熱海大火から70年、防火への決意新たに 熱海消防出初式

年頭恒例の熱海消防の出初式が1月7日、渚親水公園レインボーデッキで開かれ、消防本部、消防団(4方面11隊、女性消防部1)の約350人が地域の防火活動に尽力することを誓い、士気を高めた。式典では、約120人の来賓が見守る中、観閲者の齊藤栄市長が整列した部隊を検閲。続いて稲田達樹消防長が式辞、市長が告辞、櫻井佳久消防団長が訓示、勝俣孝明衆院議員、藤曲敬宏県議が祝辞を述べた。

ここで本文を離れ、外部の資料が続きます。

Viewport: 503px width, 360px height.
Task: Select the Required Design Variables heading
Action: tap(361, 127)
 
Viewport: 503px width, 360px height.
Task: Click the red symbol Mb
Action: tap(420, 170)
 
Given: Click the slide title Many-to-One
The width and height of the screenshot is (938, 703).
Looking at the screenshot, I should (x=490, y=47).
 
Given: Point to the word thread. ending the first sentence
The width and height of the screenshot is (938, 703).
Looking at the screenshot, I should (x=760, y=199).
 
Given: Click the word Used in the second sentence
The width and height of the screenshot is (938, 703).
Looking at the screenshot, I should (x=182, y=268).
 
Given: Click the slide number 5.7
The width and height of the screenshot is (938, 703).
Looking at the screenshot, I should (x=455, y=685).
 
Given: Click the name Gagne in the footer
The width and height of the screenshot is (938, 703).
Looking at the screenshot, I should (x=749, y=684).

今年は旅館や住宅など約千棟が焼失した1950年(昭和25年)4月の熱海大火から70年にあたり、市長は「熱海消防のさらなる発展に引き続き取り組んでいくとともに、いっそうの防火思想の普及に努める」と話した。

表彰式では、長年にわたり地域消防に貢献してきた消防団員(53名)や永年勤続団員家族(9家族)、民間協力者(2団体)に感謝状を授与した。

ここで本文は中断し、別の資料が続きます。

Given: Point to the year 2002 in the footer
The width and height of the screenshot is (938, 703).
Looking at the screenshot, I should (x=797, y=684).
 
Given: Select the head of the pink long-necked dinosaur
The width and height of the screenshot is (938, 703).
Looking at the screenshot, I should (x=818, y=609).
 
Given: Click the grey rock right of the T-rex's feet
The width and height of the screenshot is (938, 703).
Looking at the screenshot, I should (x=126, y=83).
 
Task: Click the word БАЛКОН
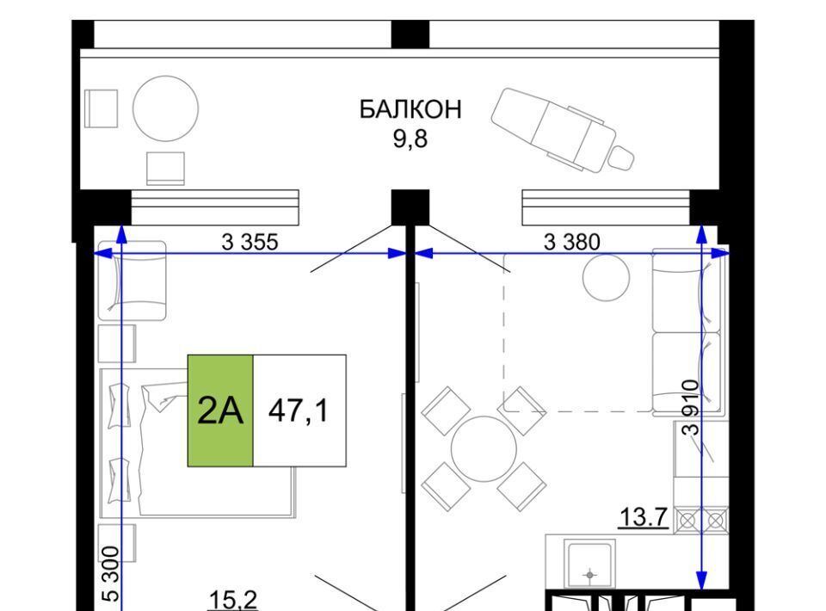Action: (410, 109)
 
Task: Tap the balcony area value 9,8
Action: (410, 139)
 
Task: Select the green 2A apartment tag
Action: (220, 410)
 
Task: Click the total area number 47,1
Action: (299, 410)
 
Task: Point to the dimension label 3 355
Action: (250, 242)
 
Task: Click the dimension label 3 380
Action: (571, 242)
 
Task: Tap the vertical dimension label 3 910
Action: (691, 407)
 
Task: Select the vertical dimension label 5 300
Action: (110, 574)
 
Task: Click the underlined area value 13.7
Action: (644, 517)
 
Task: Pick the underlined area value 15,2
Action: (233, 601)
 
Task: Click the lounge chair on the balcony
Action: (562, 130)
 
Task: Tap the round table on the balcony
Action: (165, 109)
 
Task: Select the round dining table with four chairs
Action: (484, 448)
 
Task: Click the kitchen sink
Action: (589, 564)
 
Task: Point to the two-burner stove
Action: (702, 521)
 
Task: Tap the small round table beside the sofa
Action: (607, 278)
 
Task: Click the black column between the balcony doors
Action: (410, 207)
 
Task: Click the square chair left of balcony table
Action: (102, 108)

市防火協会幼年消防クラブの保育園児(富士、栄光熱海中央、MOAあたみ幼児学園)が「火の用心の歌」を披露。最後に熱海纏(まとい)会顧問の高橋幸雄市議の発声で万歳三唱、牧野克昭同会会長の発生で火の用心三唱を行い、3万7千人の市民ばかりでなく、年間300万人の宿泊者が訪れる熱海の防火への決意を新たにした。
(熱海ネット新聞)

■熱海大火 1950(昭和25)年4月13日、熱海市が大火に遭い、40余軒の温泉旅館をはじめ、市役所、郵便局、公会堂、警察署、消防署、病院、百貨店、住宅など979棟が焼失。被災は1465世帯、5745人。消防の懸命の消火で死者はなかった。海岸埋め立て工事中の土木事務所でガソリンの給油中、マッチの火のポイ捨てが原因。火は強風にあおられ繁華街に燃え広がり、東町・渚・銀座・浜町・本町・糸川町・新宿・下天神町・天神町など、市の中心部を総なめにし、上天神町の一部も焼いた。

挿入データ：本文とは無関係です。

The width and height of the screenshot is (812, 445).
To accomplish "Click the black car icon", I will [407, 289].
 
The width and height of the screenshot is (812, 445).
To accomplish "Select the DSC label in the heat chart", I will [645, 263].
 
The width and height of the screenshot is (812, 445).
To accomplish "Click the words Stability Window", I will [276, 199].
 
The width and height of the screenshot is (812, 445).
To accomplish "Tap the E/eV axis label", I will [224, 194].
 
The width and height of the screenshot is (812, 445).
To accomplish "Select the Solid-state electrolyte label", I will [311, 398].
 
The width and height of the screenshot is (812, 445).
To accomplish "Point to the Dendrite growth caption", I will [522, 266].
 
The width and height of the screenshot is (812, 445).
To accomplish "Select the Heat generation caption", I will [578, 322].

■稲田達樹消防長の式辞 昨年の火災件数は前年より6件増えて17件となったが、迅速な初期消化で犠牲者は出さなかった。長年の課題だった消防署南熱海出張所の新庁舎が昨年12月に完成し、第2分団詰所の移転新築工事も3月には竣工の運びとなり、熱海消防500人のマンパワーを結集して、旅館ホテルも含めて未然防止に総力を上げる。救急件数は3280件で過去最多記録を更新し、おおむね10万人都市に相当する出動件数。高齢単身者の本市の特性を考慮し、救急救命士の育成に努めていく。

■櫻井佳久消防団長の訓示 昨年は全国各地で台風災害で尊い命や貴重な財産が奪われた。熱海市消防団においても、台風19号では市災害本部、常備消防と連携し、全消防団員を招集するなど、台風警戒を実施した。消防団は将来にわたり、地域防災の中核として欠くことのできない存在。団員諸君は、諸先輩が培ってきた長い歴史と伝統を礎に、義務と名誉と市民の安全のために精進努力をお願いする。